I Like Wolfhart Pannenberg

Despite the rumor of his opposition to the legitimacy of homosexual relationships, and the article to confirm it, I like Wolfhart Pannenberg . I've been working through Jesus- God and Man, and it's been pretty fun!

He writes,
"Christology involves Jesus' uniqueness only under a certain perspective, namely, to the extent that it has universal significance, to the extent that this particularity possesses saving significance for all other men. The saving significance indeed implies universality, namely, a relation to the universality of human destiny, which is valid for individuals as men and thus for all of them in common.
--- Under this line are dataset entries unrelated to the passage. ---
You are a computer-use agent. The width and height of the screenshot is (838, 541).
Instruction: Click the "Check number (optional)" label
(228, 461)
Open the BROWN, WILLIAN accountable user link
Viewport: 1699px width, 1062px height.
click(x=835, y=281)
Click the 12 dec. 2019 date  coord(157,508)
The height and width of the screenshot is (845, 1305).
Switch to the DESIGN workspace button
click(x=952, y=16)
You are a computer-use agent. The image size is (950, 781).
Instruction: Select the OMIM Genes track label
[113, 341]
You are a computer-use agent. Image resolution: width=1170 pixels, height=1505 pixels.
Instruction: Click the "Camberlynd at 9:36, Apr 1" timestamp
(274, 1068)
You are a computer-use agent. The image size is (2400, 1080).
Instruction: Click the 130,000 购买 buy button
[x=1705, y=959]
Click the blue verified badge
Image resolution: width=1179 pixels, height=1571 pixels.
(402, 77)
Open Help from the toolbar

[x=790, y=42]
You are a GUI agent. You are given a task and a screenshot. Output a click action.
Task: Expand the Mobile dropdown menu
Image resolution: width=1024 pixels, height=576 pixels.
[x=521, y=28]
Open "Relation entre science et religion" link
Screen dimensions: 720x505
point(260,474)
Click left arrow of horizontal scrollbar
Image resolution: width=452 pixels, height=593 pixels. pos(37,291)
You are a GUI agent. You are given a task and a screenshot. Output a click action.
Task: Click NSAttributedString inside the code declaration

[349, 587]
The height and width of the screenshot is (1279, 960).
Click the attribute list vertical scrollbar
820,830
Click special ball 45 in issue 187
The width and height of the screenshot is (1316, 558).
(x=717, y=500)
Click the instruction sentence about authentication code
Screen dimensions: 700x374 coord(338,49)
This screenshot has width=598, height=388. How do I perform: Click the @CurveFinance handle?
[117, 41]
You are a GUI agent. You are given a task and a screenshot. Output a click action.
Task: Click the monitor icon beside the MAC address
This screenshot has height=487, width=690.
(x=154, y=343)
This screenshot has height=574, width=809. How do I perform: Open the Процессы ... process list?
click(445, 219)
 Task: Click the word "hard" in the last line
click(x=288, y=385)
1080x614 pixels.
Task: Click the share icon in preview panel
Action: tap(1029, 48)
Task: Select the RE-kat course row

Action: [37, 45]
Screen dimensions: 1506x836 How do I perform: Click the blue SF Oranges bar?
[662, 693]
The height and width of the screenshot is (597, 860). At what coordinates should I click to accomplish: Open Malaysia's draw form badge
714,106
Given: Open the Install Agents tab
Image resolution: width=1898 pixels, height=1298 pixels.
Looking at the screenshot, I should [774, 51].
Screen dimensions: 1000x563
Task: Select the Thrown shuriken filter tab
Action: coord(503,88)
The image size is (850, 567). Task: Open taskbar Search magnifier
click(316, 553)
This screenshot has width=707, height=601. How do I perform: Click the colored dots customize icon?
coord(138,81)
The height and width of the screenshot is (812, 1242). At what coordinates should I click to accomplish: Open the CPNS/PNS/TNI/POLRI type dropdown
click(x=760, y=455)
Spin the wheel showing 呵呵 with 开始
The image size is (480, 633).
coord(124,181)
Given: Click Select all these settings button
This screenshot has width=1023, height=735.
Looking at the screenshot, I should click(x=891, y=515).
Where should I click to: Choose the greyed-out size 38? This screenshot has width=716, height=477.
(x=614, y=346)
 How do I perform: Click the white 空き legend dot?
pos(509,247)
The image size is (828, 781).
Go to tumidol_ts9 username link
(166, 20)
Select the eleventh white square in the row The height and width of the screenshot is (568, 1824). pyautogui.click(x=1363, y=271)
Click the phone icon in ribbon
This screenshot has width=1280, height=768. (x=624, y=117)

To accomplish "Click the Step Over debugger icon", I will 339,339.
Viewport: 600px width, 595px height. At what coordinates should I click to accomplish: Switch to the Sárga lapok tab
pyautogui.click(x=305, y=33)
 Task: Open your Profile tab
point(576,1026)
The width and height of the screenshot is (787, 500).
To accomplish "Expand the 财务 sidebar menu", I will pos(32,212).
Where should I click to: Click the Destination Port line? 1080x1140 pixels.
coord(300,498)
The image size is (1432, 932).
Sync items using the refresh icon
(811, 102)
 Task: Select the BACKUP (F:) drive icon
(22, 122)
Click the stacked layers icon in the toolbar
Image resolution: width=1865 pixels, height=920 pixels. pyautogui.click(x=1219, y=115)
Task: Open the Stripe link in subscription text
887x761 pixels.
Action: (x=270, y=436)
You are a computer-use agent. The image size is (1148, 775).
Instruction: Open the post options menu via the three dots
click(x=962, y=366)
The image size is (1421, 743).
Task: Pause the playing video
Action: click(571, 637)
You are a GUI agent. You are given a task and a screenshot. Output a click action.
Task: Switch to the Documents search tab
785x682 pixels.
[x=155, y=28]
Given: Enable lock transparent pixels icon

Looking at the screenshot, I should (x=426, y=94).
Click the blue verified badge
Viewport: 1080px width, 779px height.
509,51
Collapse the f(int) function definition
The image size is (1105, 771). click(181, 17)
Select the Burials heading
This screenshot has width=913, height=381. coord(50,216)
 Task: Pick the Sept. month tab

This saving significance means the emancipation of men for their common destiny as men. The destiny of men is not present all along in the internal structure of individuals as what is common to them, but, so to speak, it comes upon them from outside as their future. Therefore, it can constitute Jesus' uniqueness that in him that which is man's destiny as man has appeared for the first time in an individual and thus has become accessible to all others only through this individual" (189-190).
There have been a few underwhelming moments in this book, but this one did not disappoint. Here, Pannenberg gets at what some have called, "the scandal of particularity" (I don't know who coined that phrase, but I know it has been used by Gabriel Fackre). What makes the particularity of the man, Jesus of Nazareth, scandalous is that it claims to bear universal significance. We are directed, at every turn, to identify this man from Nazareth (who is indeed human and authentically human) with God... or perhaps more appropriately, to identify God particularly with Jesus. Some theologians have opposed the univocal identification of God with Jesus,  and even those who champion the concept will readily admit that it is indeed a scandalous identification. But the way of scripture and indeed the way of the cross is to discover God in the crucified Christ and to see the universal future of humanity in the particular future of him who hangs on a tree - a future of resurrection and restoration.